Ihre Meinung dazu lautet: "Wenn es ein politisches Phänomen wäre, dass typischerweise Russlanddeutsche auf islamische Frauen losgehen, dann müsste sich die Politik äußern". Die Tat sei aber ein Einzelfall. Nun mag es ein Einzelfall sein, dass Russlanddeutsche „auf islamische Frauen losgehen“. Leider aber ein wahrscheinlicher. Auch war Dresden ein wahrscheinlicherer Ort für einen solchen Mord als andere deutsche Städte. Wir haben es hier mit einer Anhäufung von typischen Faktoren zu tun. Einzelne, die es wagen, Rücksichtnahme einzufordern, wenn sich junge Männer oder männliche Jugendliche dreist verhalten, werden leicht Opfer verbaler oder tätlicher Agression. Der oder die Täter haben in der Mehrheit ganz bestimmte Migrationshintergründe und/oder leiden unter ihrem gesellschaftlichen Status. Sie missachten Regeln menschlichen Zusammenlebens und geringschätzen die deutsche Justiz. Das Opfer ist in Ostdeutschland sehr oft ein leicht als solcher auszumachender Ausländer. Dazu kommen bei dieser Tat weitere typische Umstände wie die Art der Beleidigungen, die Fehleinschätzung des Polizisten sowie das geringe Interesse der (ost-)deutschen Öffentlichkeit.
Meine Frage an Sie ist, ob Kriminalstatistiken und Studien meine These von einem sehr typischen Verbrechen nicht stützen, ob Sie also dem Fall die Typizität und damit die politische Relevanz nicht zu Unrecht absprechen.
MfG
Sehr geehrte Frau Martin,
zum Verbrechen selbst: der Mord an der schwangeren Ägypterin im Dresdner Landgericht ist unentschuldbar. Der Täter wird seine gerechte Strafe erhalten. Unser Mitgefühl gilt den Hinterbliebenen.
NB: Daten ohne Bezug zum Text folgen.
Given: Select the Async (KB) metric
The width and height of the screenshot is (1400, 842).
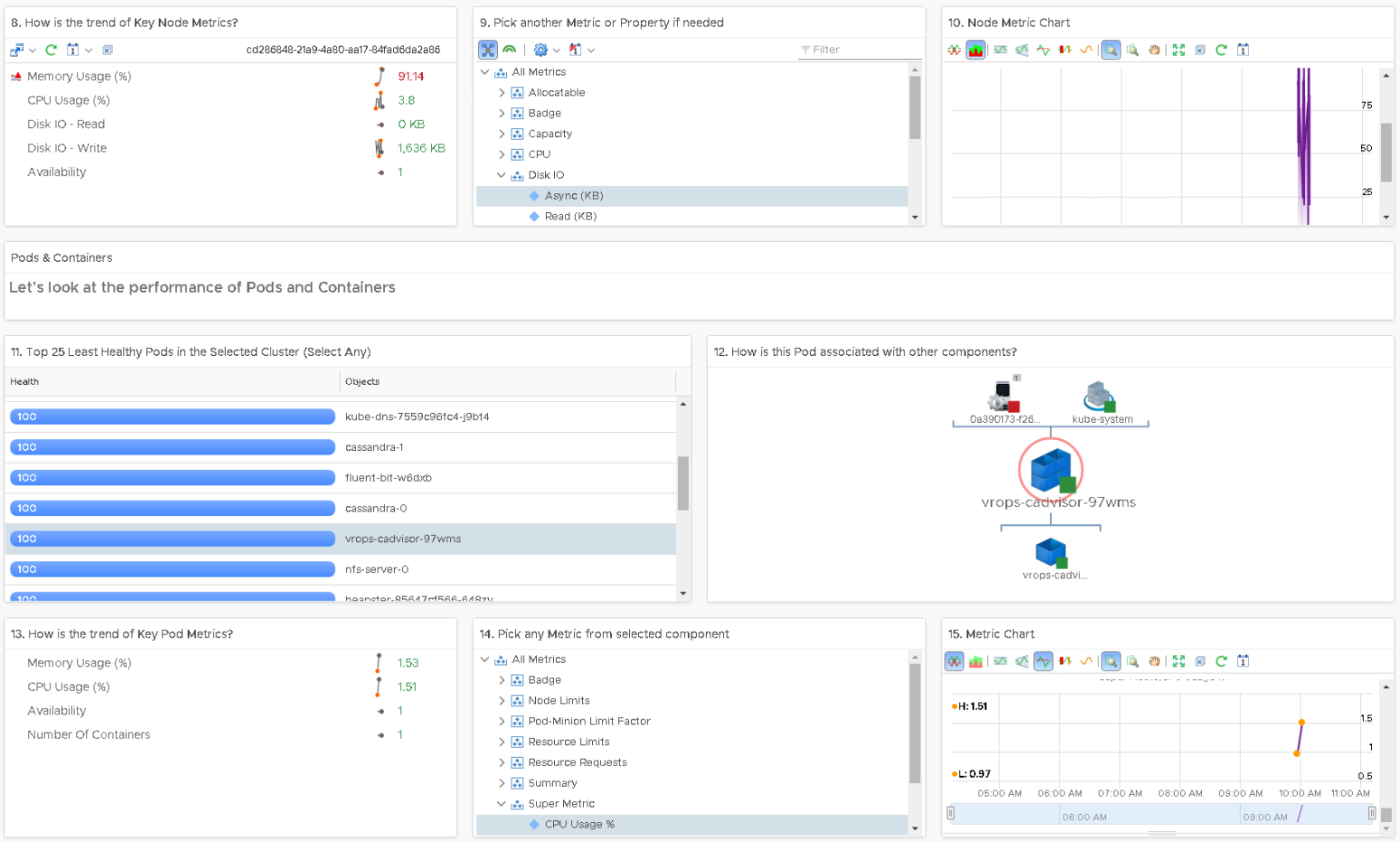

Zur Frage der ‚Typizität’: Natürlich gibt es in Deutschland Ausländerfeindlichkeit, Islamophobie und auch unter Russlanddeutschen Integrationsprobleme. Dies ist so typisch oder untypisch wie die Integrationsdefizite unter muslimischen Zuwanderern: Traditionalistisches Gruppenbewusstsein mit islamischem Anstrich, Mangel an Deutschkenntnissen, die Tendenz zu Parallelgesellschaften, das Verharren im Nationalismus der Herkunftsländer, ein anachronistisches Geschlechterverständnis und ein unklares Verhältnis zu religiöser Gewalt. Vgl. dazu die Studie „Muslime in Deutschland“ (2007): http://www.bmi.bund.de/cln_165/SharedDocs/Downloads/DE/Broschueren/DE/2007/Muslime%20in%20Deutschland.html?nn=109632
Mit der Werteordnung des Grundgesetzes sind alle diese Tendenzen natürlich unvereinbar und müssen gesellschaftlich und politisch bekämpft werden: Die Politik muss klare rechtliche Anforderungen formulieren und durchsetzen. Auf der anderen Seite ergibt sich aus dem Grundgesetz die Verpflichtung, die rechtmäßig hier lebenden Zuwanderer auf der Basis einer wertgebundenen, religiös-weltanschaulich neutralen Ordnung zu integrieren. Dies erfordert auch von der Mehrheitsgesellschaft einen differenzierenden Blick auf Muslime. Die von Bundesinnenminister Schäuble ins Leben gerufene Deutsche Islamkonferenz ist der Einstieg in die jahrelang verschleppte Orientierung in diesem komplizierten Verhältnis: Schritte der Einbeziehung sind nötig, um die Integration der muslimischen Bevölkerung als einer Religionsgruppe von staatlicher Seite zu beeinflussen.
Die Politik muss den Mut haben, Integrationsverweigerern mit Sanktionen auf die Sprünge zu helfen. Auf der anderen Seite haben integrationswillige Muslime letztlich Anspruch auf eine Kultur der Anerkennung. Bei der Bemühung um verträgliche Lösungen und ein passables Zusammenleben sind alle gefordert.